## ARTICLE

In August 1996 I spent a week with Phyllis in northern California. My wife was preparing to leave our home and move to Oregon, taking our daughter along. Some of the time we were in Livermore, some of the time in Marin County, near the San Francisco Zen Center. One day we were driving along the coast road, and I started thinking about the Enneagram, which I almost never do. I had almost a vision of how the gaps in the process are required for the interconnection of all things, for the reciprocal maintenance of the Universe. I have attempted to reproduce the information in visual form in one of the pages of this essay. I spoke to Phyllis about the necessity of imperfection, and she told me this was the main point of Zen.

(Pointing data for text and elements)
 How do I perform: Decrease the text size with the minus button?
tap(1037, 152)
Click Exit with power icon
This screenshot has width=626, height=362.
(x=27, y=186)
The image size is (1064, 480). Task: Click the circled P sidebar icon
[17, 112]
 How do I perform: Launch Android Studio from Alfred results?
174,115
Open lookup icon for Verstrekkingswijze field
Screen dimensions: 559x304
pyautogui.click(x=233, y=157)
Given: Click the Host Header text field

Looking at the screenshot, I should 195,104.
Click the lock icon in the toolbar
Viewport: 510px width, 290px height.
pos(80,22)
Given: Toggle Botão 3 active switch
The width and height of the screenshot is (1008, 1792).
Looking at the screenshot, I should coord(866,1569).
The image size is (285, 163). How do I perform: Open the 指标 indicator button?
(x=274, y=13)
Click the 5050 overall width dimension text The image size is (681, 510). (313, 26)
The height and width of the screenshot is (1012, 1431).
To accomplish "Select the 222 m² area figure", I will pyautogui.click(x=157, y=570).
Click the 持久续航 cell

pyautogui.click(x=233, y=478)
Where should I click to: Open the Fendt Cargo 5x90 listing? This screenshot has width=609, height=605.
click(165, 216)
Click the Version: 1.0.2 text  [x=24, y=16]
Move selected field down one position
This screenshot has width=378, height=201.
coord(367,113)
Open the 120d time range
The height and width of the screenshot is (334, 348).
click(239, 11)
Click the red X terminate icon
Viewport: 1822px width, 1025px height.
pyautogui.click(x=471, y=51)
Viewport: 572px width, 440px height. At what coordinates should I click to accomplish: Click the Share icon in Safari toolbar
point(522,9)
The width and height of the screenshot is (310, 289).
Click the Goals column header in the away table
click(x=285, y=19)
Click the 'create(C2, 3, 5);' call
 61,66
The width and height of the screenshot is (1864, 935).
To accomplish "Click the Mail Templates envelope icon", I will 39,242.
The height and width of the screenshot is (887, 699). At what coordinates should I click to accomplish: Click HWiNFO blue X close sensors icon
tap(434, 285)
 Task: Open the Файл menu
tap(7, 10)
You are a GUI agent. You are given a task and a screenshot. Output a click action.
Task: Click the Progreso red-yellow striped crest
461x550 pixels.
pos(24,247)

## PROMPT
Which named places appear in the Enneagram passage?

## ANSWER FOR THIS EXERCISE
northern California, Oregon, Livermore, Marin County, San Francisco Zen Center